Monday, April 13
I learned how to dial on a rotary phone. Listen for the dial tone. Put a finger in the hole over the number you want, turn it ‘til it stops, and let it roll back. Listen to the clicks. Repeat.
In the 90s, when half of what my dad seemed to do for a living was an elaborate resource allocation game conducted in the menu trees of corporate voicemail systems, he had this gadget that would play touch tones into the handset so you could use the old rotary phones that were still littered all over the landscape. The kind of technical ephemera that you get as one kind of network thrashes its way towards becoming another thing altogether.
If you’d told me back then that I’d mourn fundamental qualities of that phone system (with its by-the-minute long-distance charges and 14.4 modems) in a time when I have access to hundreds of computers and an always-on Internet connection, I’m not sure what I would have thought.

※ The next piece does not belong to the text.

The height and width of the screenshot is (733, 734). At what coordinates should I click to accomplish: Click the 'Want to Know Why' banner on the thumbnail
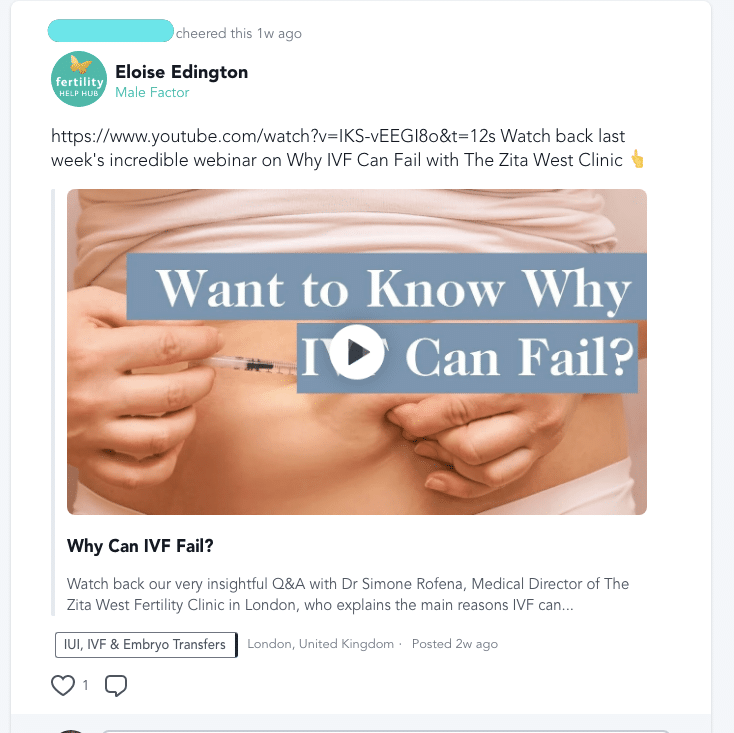point(387,287)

My parents got rid of their landline earlier this year. I don’t think they would have, necessarily, but the service had degraded beyond usability by the time they finally gave up on it. For a while there, it’d go out completely if it rained enough. There was strange crackling on the line, and finally just an error tone of some sort when you tried to dial in. This is how the old world dies: Piece by piece, quietly, at the edges, a decade or three after the fact of its obsolescence.
(I wrote a draft of this fragment a month ago, and looking through my bookmarks I guess it must have been prompted by reading “A Longing for the Lost Landline”, which is exactly the sort of NYT opinion piece you’d expect from the title.)